The semiconductor back-end equipment market enters 2026 in a stronger position, though growth is uneven across tool categories. As advanced packaging, HBM, and AI infrastructure capacity come online, customers are prioritising utilisation and yield improvement before launching another major investment cycle. Against this backdrop, Yole Group releases its latest report, Status of the Back-End Equipment Industry 2026, offering a comprehensive analysis of the supply chain, ecosystem, and technology trends shaping the industry’s future.
The strongest demand driver is AI infrastructure, including HBM, high-performance logic, larger package sizes, and tighter logic-memory integration. Unlike a typical semiconductor recovery, spending is concentrated on package complexity rather than tool volume, as customers invest in equipment addressing yield, alignment, warpage, thermal, and interface challenges.
“Advanced packaging is no longer a supporting act. It’s now deciding how fast AI and HBM capacity can scale. And that is reshaping who wins in back-end equipment,” said Vishal Saroha, Technology & Market Analyst, Semiconductor Equipmentat Yole Group.

Advanced packaging remains the main supply chain driver. TCB is critical for HBM scaling, with Hanmi and ASMPT as key references, while Hanwha, K&S, and BESI increase their exposure to HBM and advanced logic. Competition in die attach and interconnect is expanding among established, emerging, and Chinese suppliers.
Hybrid bonding now requires coordination across cleaning, metrology, die placement, bonding, and materials: the Applied Materials-BESI collaboration shows adoption depends on a qualified process flow, not a stand-alone tool.
And similar partnerships involving TSMC, Intel, Samsung, SK Hynix, Micron, ASE, Amkor, and JCET reinforce the importance of ecosystem co-development.
Adjacent segments are following suit: DISCO leads dicing as it and peers like Tokyo Seimitsu (Accretech) expand singulation capabilities, while KLA, Camtek, and Onto Innovation benefit from tighter process control requirements.
Regionalisation remains a major trend, with manufacturing and service operations increasingly distributed across China, Southeast Asia, Korea, Japan, India, Mexico, the US, and Europe. Tariffs, export controls, and localisation requirements are pushing suppliers to expand footprints in Malaysia, Singapore, Vietnam, and the US, while US-China tensions encourage OSATs, IDMs, and foundries to diversify. India is accelerating its own ambitions through new OSAT and ATMP projects backed by government incentives.
“The back-end equipment supply chain is being rebuilt around partnerships and resilience, not just capacity. Vendors who secure both will define the next cycle,” said John West, Chief Analyst, Semiconductor Equipmentat Yole Group.
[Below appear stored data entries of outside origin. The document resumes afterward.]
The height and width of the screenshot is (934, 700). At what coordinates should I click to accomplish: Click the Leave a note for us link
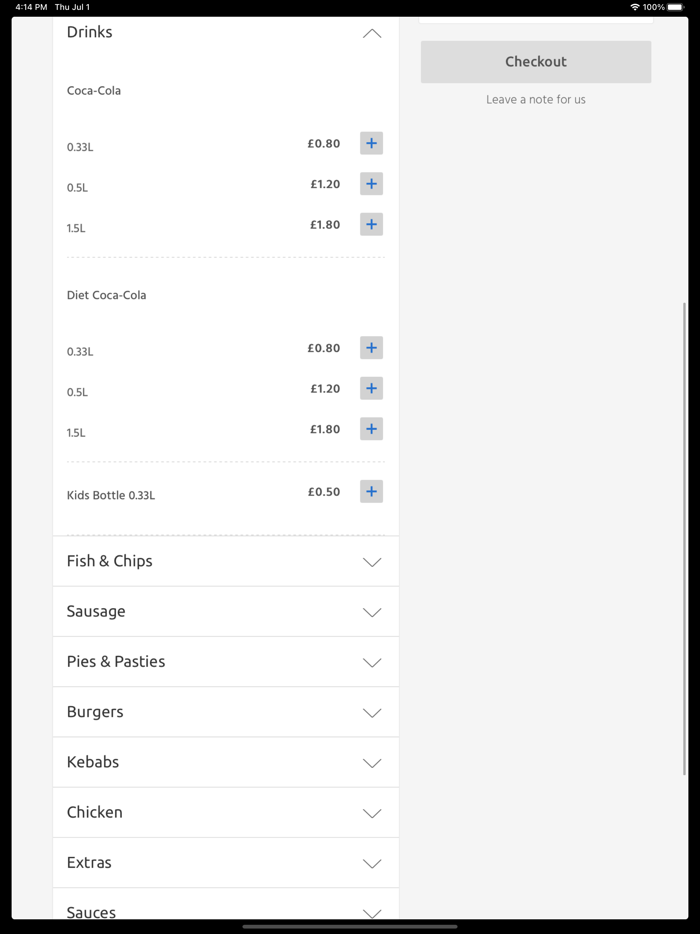point(536,100)
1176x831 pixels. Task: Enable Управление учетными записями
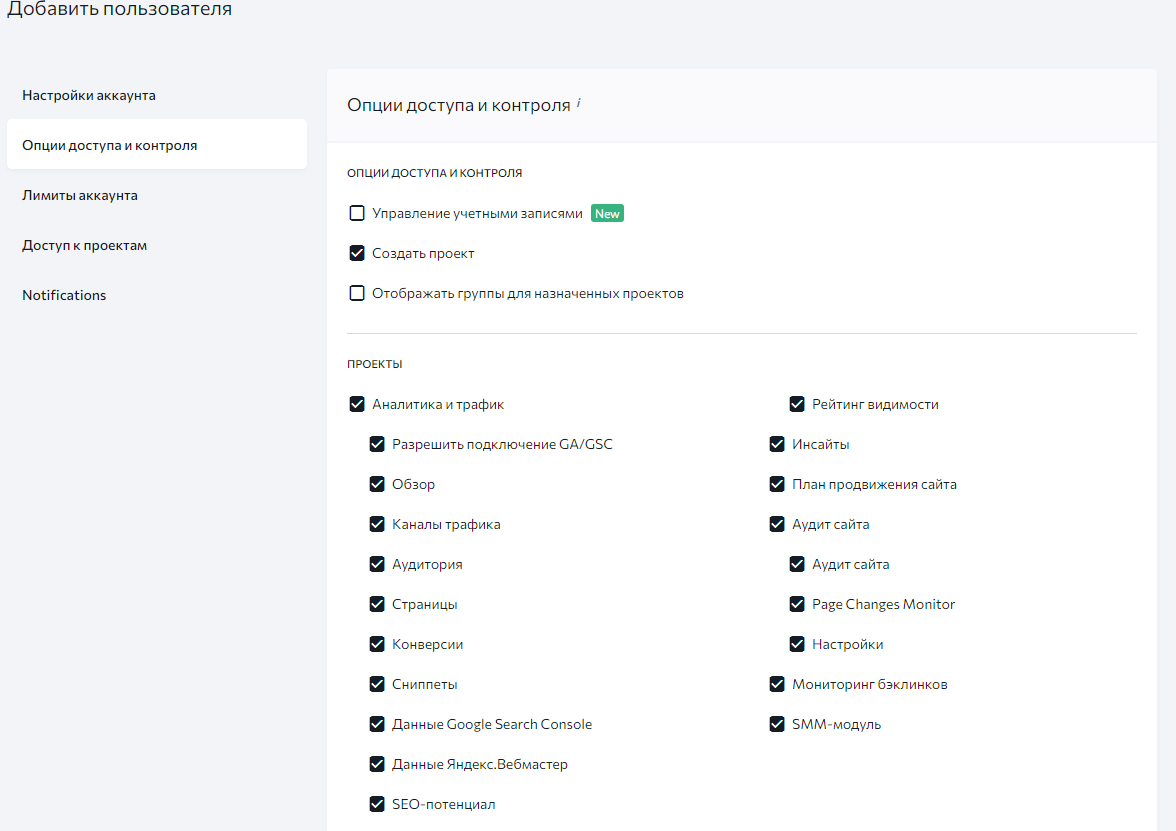357,213
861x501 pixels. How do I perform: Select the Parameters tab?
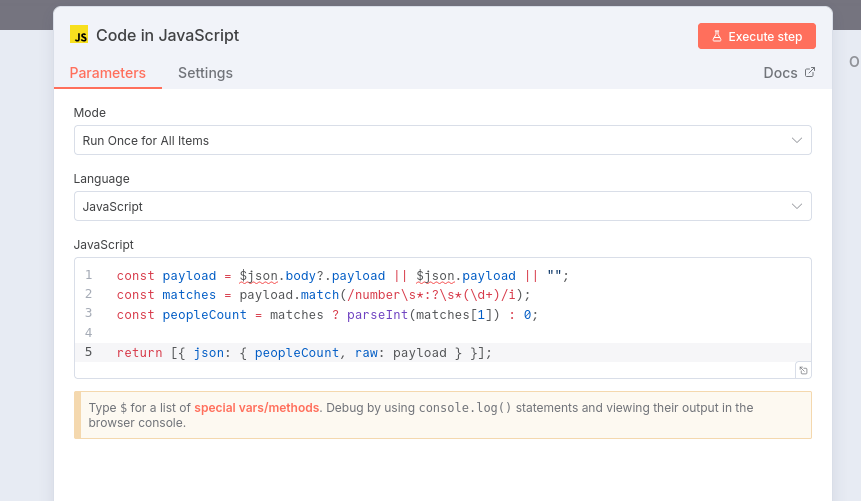pos(107,73)
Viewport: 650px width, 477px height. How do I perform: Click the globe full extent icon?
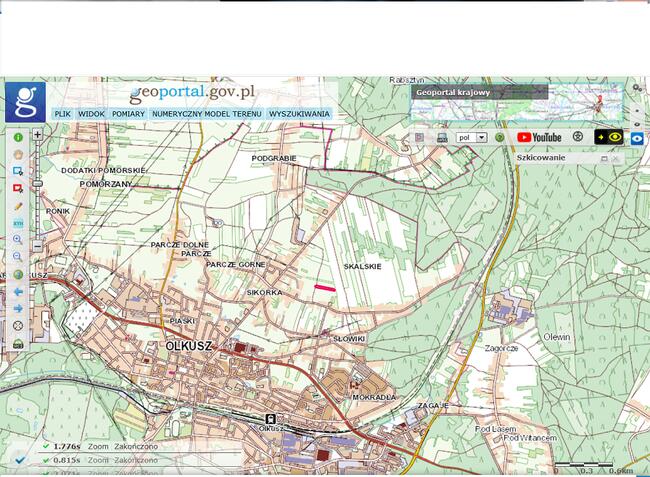(x=17, y=274)
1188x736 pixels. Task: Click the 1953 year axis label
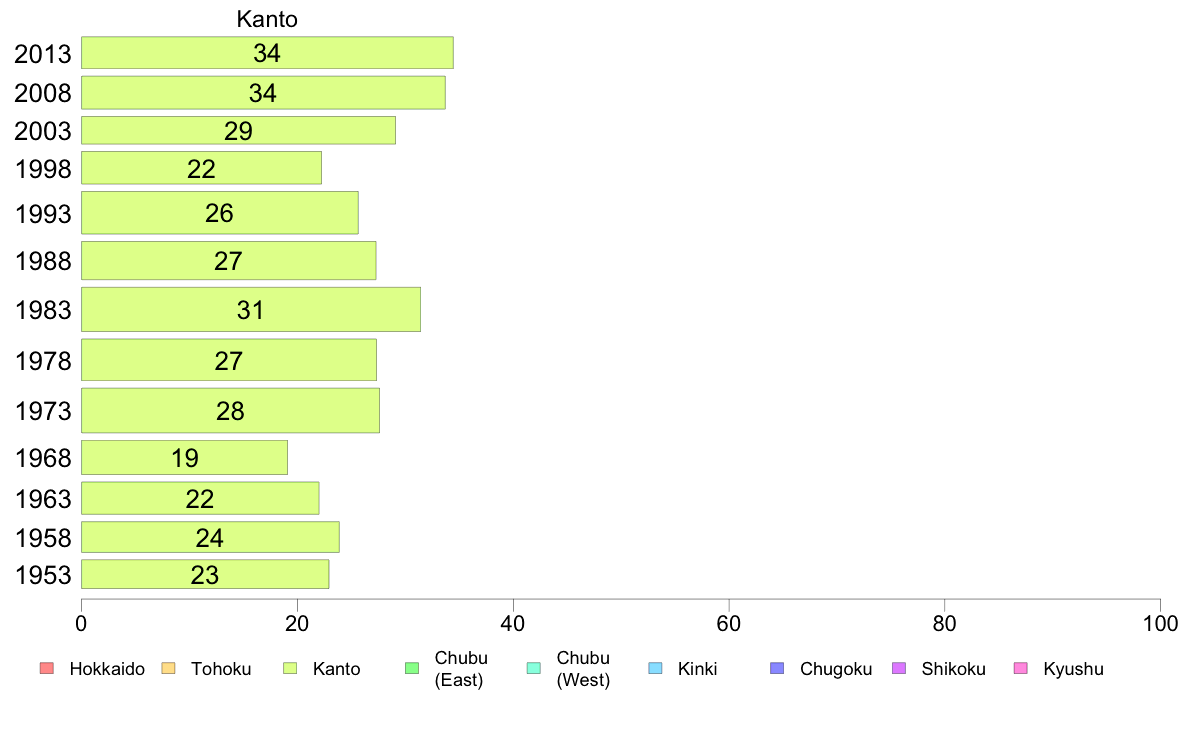click(43, 575)

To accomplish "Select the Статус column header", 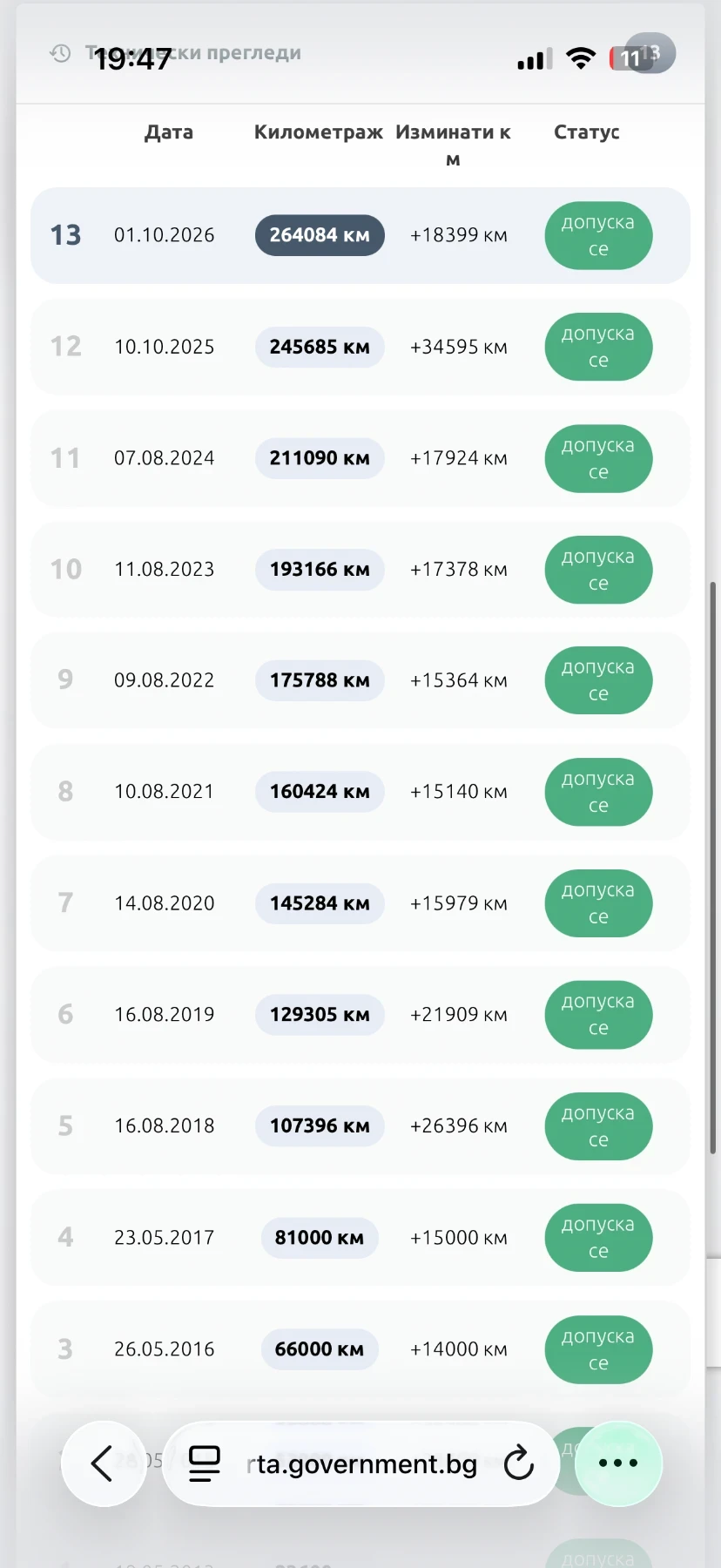I will (x=587, y=132).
China remains a key part of the landscape: local suppliers are advancing in die attach, bonding, dicing, and hybrid bonding-related technologies, supported by domestic demand. While export controls still limit access to high-end equipment, progress is visible across segments, creating a dual-market dynamic where international suppliers stay essential for leading-edge applications while Chinese vendors close gaps elsewhere.
OSATs, IDMs, foundries, and memory makers all shape different parts of the back-end investment cycle, and equipment suppliers are increasingly engaged earlier in development cycles to hit yield, cost, and scalability targets. By 2031, the back-end equipment leadership will depend on more than tool performance: process integration, installed-base support, regional flexibility, and strategic partnerships will be the key competitive advantages.